Analysis: Hobby Lobby and claims for religious exemptions from anti-discrimination laws?
on Jun 30, 2014 at 4:39 pm
The Court’s decision in Hobby Lobby takes pains to emphasize that it is resolving only the dispute before it, but the principles it has adopted will have an obvious impact in other kinds of religious freedom claims in other contexts. One area discussed briefly by both the majority and dissent is discrimination in employment and public accommodations.
There are numerous state or federal laws that prohibit business from discriminating against employees (and potential employees) or their customers on various grounds, including race, sex, religion, disability, familial status, and, more recently, sexual orientation. Some business owners object to those laws on religious grounds. If the Religious Freedom Restoration Act (RFRA) requires giving Hobby Lobby a religious exemption from the contraceptive mandate of the Affordable Care Act, does it also provide other businesses with a defense against civil rights laws prohibiting discrimination?
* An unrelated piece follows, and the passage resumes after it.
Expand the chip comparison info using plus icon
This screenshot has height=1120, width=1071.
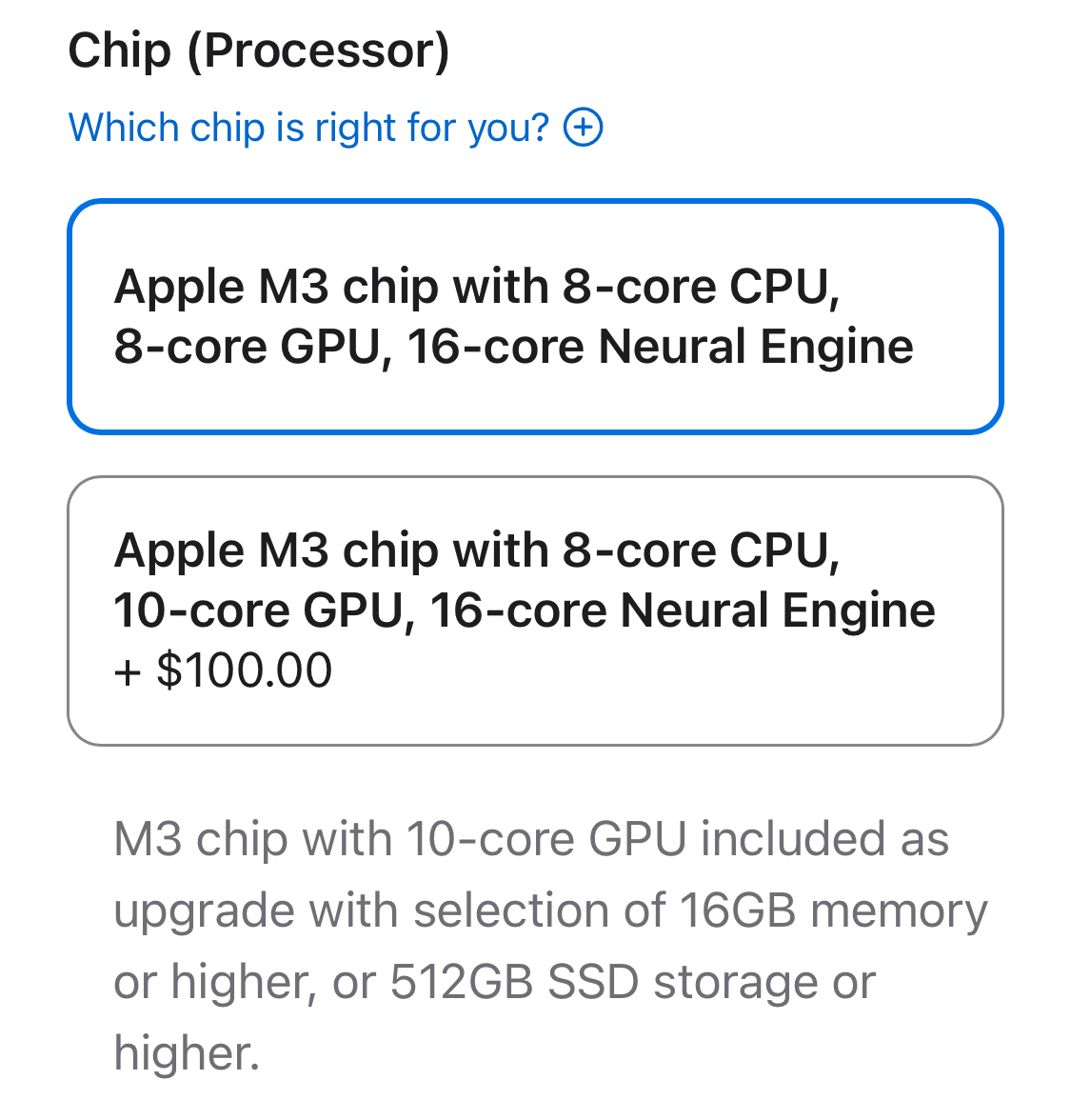583,127
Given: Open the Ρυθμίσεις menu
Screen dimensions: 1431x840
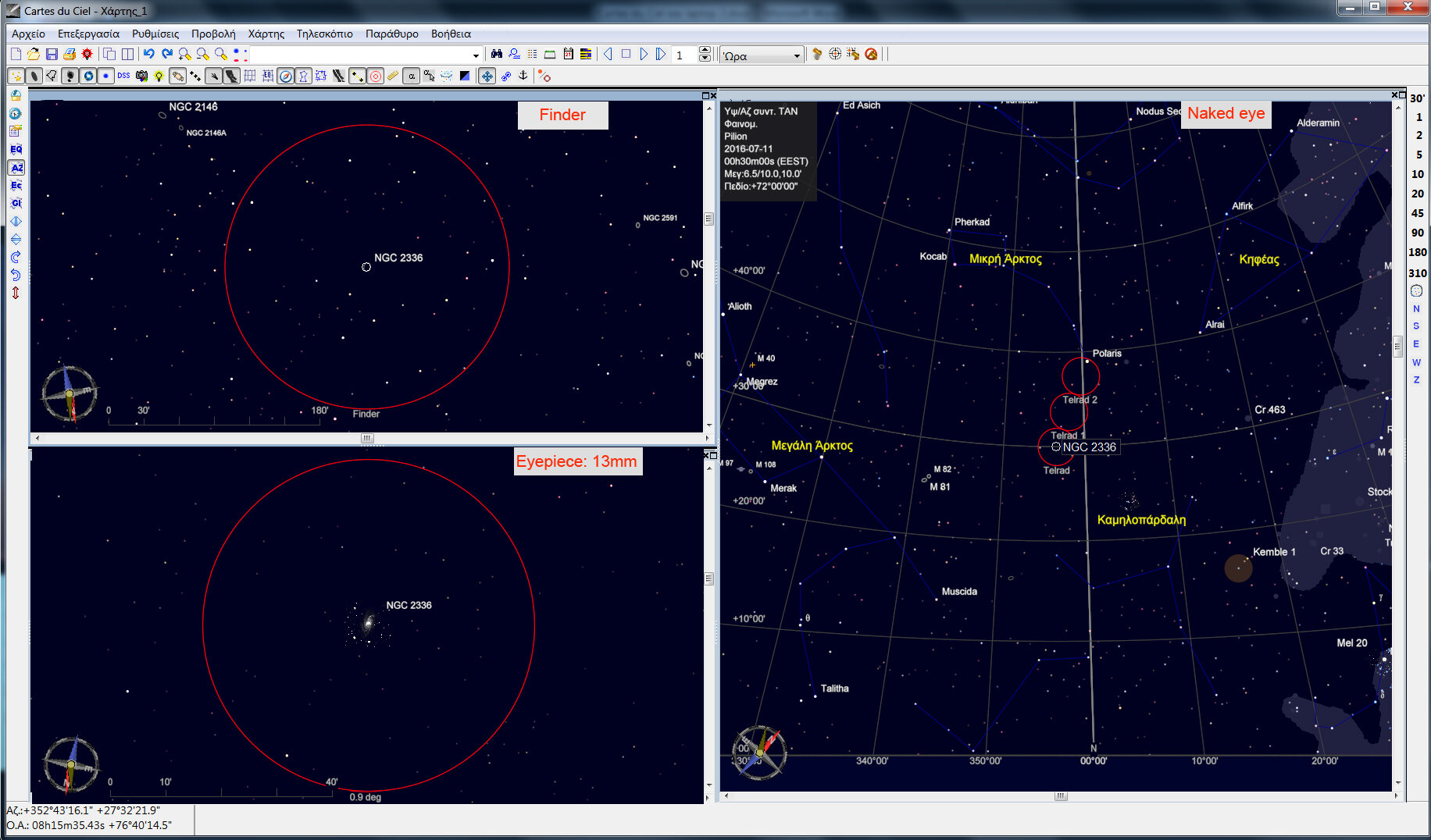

Justice Ginsburg’s dissent raises that specter, noting religious freedom challenges brought in the past by a restaurant that objected to serving African-American patrons, a business that did not want to hire women who did not have their husbands’ consent to work outside the home, and a photography studio that wished to avoid photographing a same-sex wedding. The majority decision downplays those concerns, but its explanation may not provide civil rights advocates the assurance they were hoping for.
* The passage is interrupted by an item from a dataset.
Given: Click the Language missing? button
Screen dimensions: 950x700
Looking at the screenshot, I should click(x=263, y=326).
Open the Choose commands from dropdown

After referring generally to Justice Ginsburg’s concerns, Justice Alito’s decision addresses only one example – race discrimination in employment – which is arguably the least likely to arise in the modern day (Justice Ginsburg’s example was from a 1966 case) and the easiest to resolve. The majority explains that the government may deny an accommodation when the law serves a compelling government interest and the non-discrimination rule is narrowly tailored to that interest. In the context of racial discrimination in employment, the Court writes, the government “has a compelling interest in providing equal employment opportunity to participate in the workforce without regard to race, and prohibitions on racial discrimination are precisely tailored to achieve that critical goal.”
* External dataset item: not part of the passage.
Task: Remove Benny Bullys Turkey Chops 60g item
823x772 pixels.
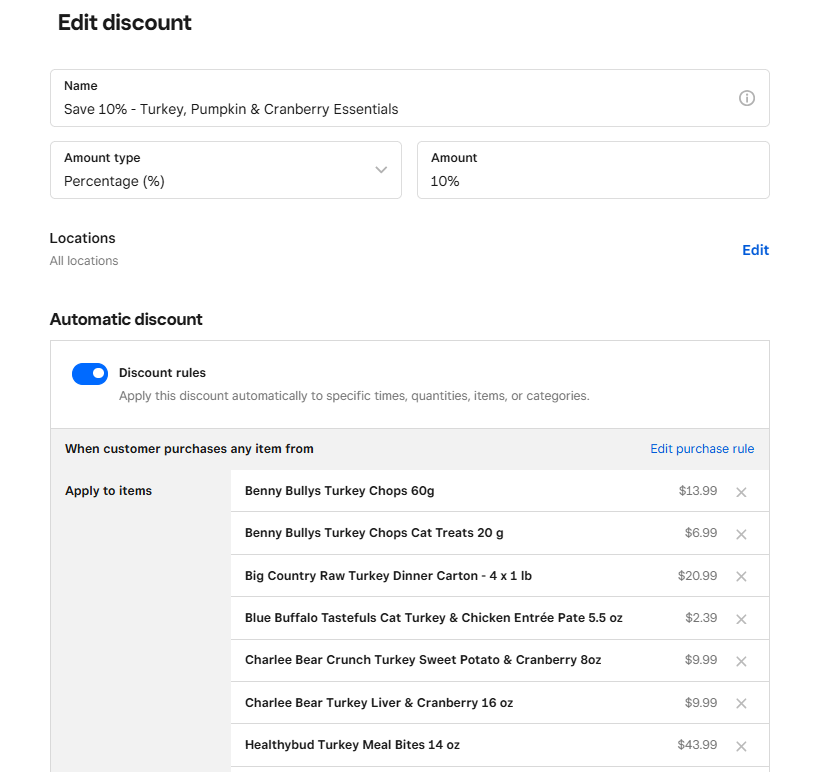Action: [x=741, y=492]
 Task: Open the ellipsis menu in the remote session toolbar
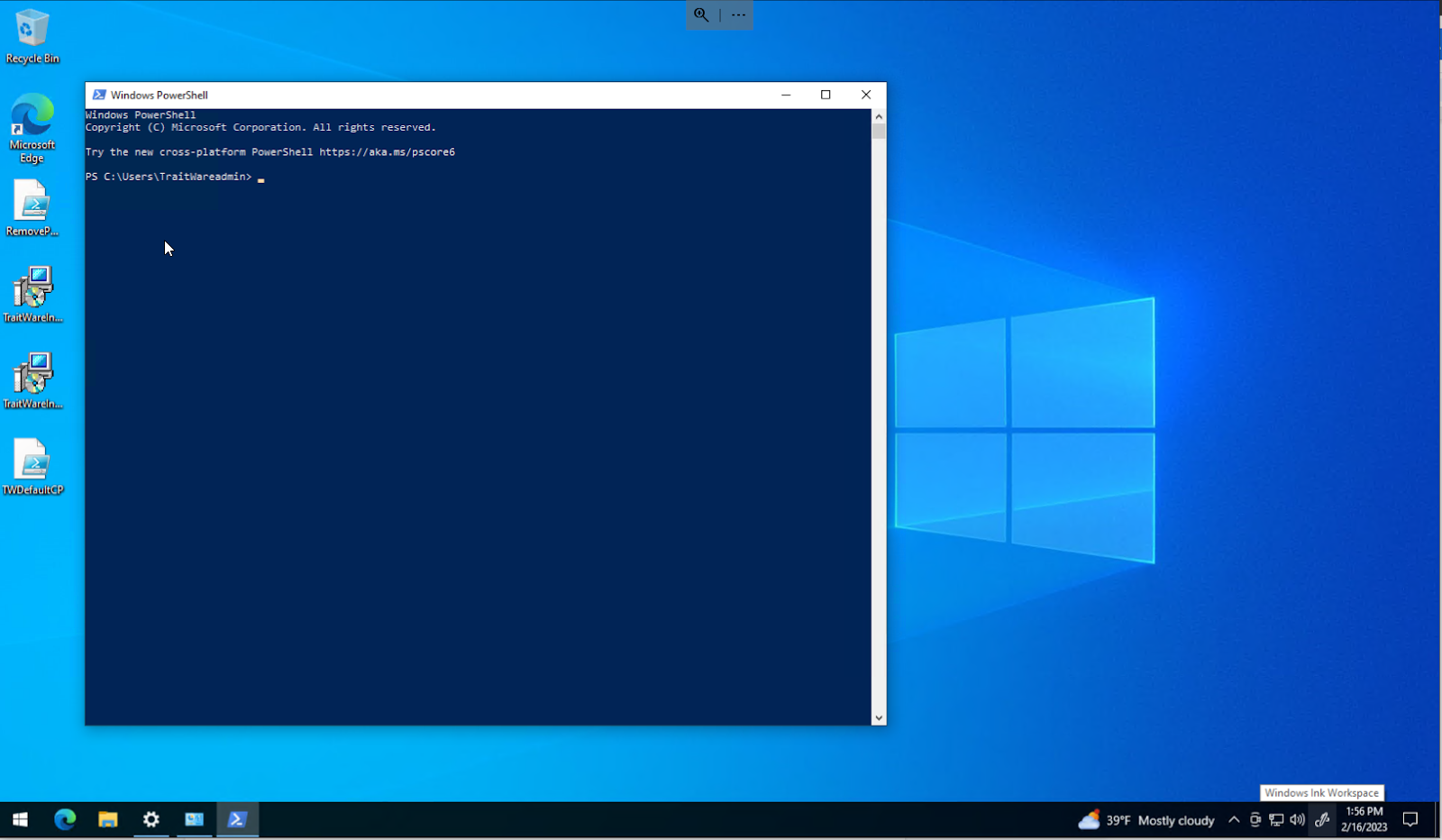coord(738,14)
One might be forgiven for assuming that the same is true of the other forms of discrimination mentioned by the dissent. But that assumption is surely open to debate. That is because the Court has, in other contexts, distinguished between racial discrimination, on the one hand, and sex and disability discrimination, on the other. For example, under the Equal Protection Clause, the Court applies strict scrutiny – the same test it applied in Hobby Lobby today – to laws that discriminate on the basis of race, but only “intermediate” scrutiny to sex discrimination, and only “rational basis” scrutiny to disability discrimination (and, up to this point, discrimination on the basis of sexual orientation).
Does that mean that the government may only have the “compelling” interest required by RFRA in proscribing racial discrimination, but not sex, disability, or sexual orientation discrimination? As far as I know, the Court has never decided that question in the RFRA context or any other.
The Court has touched upon a seemingly similar question in applying the Eleventh Amendment to federal statutes that subject states to suit for violating federal civil rights statutes. There, the Court has said that before Congress may abrogate a state’s sovereign immunity to suit by citizens, Congress must establish a history of constitutional violations justifying the abrogation and show that there is a “congruence and proportionality” between that history and the means chosen to address it. And in Board of Trustees v. Garrett, for example, the Court said that because disability discrimination is subject to lesser scrutiny than race discrimination, it is harder for Congress to show that required pattern of unconstitutional disability discrimination or demonstrate congruence and proportionality between that history and the demands of the Americans with Disabilities Act.
Presumably, businesses challenging nondiscrimination statutes will point to the Eleventh Amendment context in support of their position. But the Eleventh Amendment analysis asks a different question than the one posed by RFRA, which asks whether eliminating disability discrimination is a compelling government interest, not whether there has been lots of unconstitutional disability discrimination by states or whether the ADA prohibits greatly more discrimination than the Constitution itself.
Still, one might suppose that the level of scrutiny the Court applies under the Equal Protection Clause is in rough proportion to the importance of eliminating that form of discrimination. But that assumption is arguable as well. The Court has explained, for example, that racial discrimination gets strict scrutiny because there is almost never a rational reason for it, while the differences between men and women means that sex discrimination is somewhat more likely to be based in justifiable reasons rather than simply animus or stereotypes. It has said similar things about disability discrimination. And it does not necessarily follow that, just because a particular kind of discrimination may be justified more often, the government has a lesser interest in eliminating that discrimination when it is unjustified.
No doubt, some will disagree and it seems likely that the debate will have to be settled in further litigation. It is virtually certain, however, that today’s decision will play a prominent role in those decisions.